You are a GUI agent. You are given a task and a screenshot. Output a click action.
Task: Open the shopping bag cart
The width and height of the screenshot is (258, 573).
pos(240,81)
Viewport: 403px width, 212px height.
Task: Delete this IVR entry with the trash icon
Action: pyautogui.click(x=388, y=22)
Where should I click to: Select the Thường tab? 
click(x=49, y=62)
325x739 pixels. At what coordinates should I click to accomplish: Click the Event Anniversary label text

......

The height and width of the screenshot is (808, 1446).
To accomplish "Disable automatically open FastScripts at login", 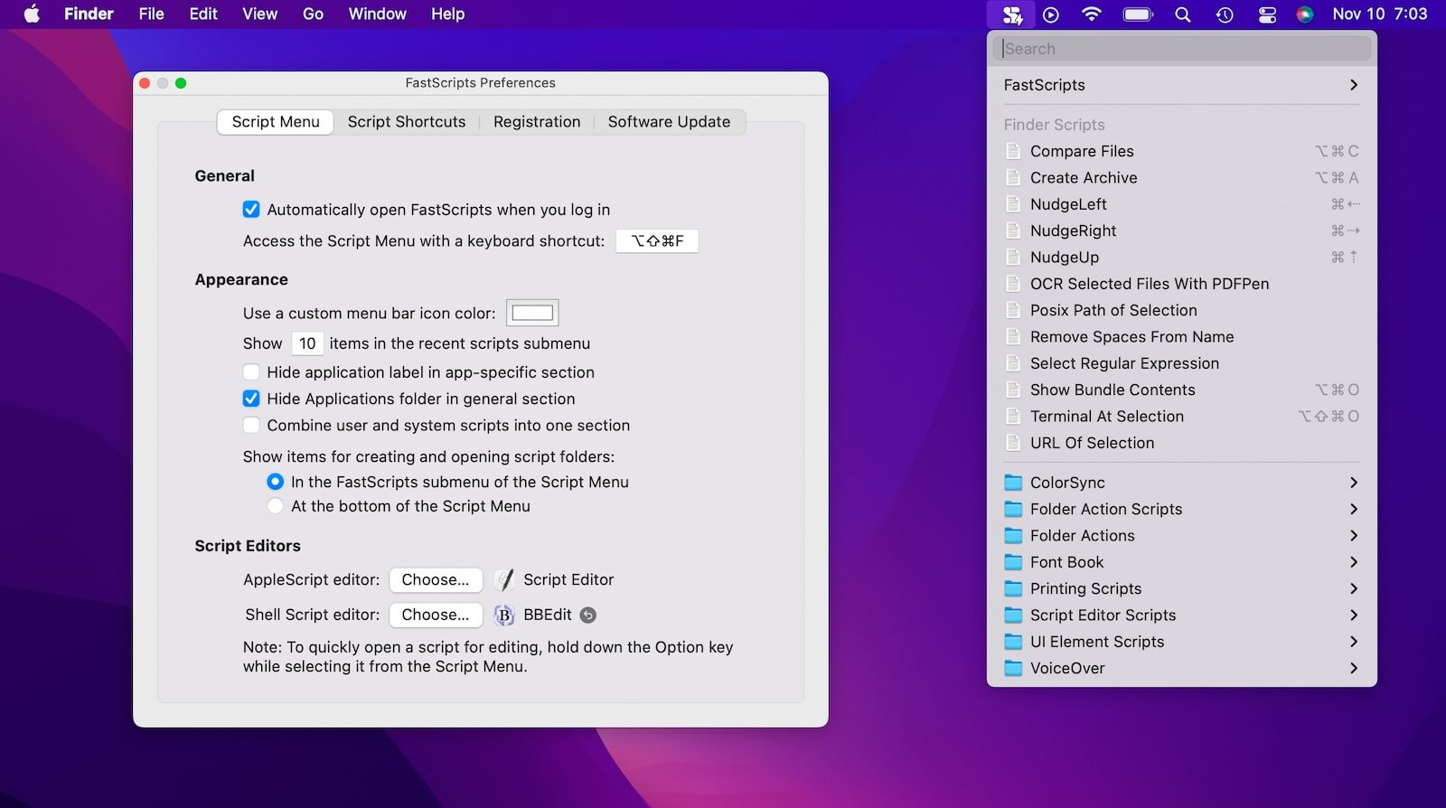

......

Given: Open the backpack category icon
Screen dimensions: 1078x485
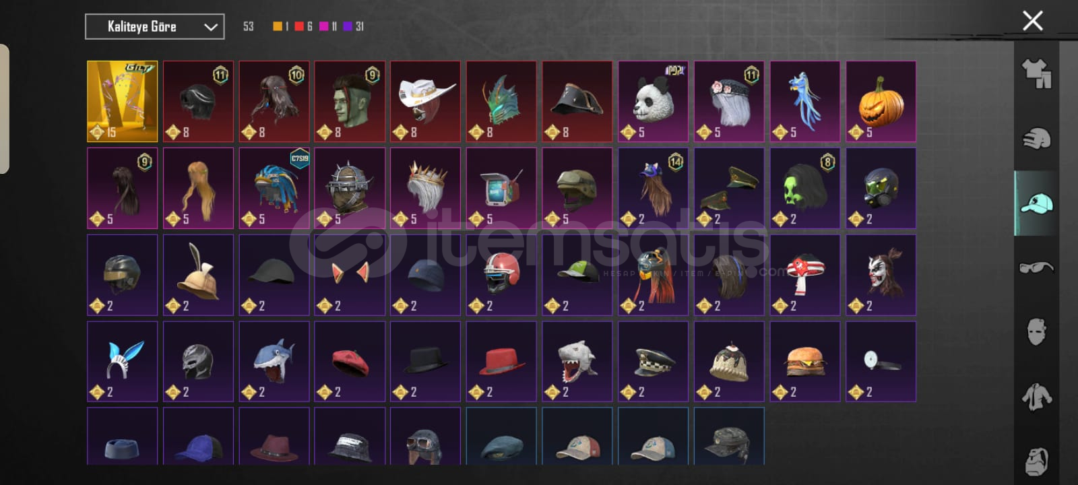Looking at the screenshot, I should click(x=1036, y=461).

......

## EXERCISE OBJECTIVE
Only one part of the material above is to be transcribed, namely the lines starting with the line that has "You are a GUI" and going on through the line that has "325x739 pixels. At", exactly as they stand.

## YOUR RESPONSE
You are a GUI agent. You are given a task and a screenshot. Output a click action.
Task: Open the shopping bag cart
The width and height of the screenshot is (258, 573).
pos(240,81)
Viewport: 403px width, 212px height.
Task: Delete this IVR entry with the trash icon
Action: pyautogui.click(x=388, y=22)
Where should I click to: Select the Thường tab? 
click(x=49, y=62)
325x739 pixels. At what coordinates should I click to accomplish: Click the Event Anniversary label text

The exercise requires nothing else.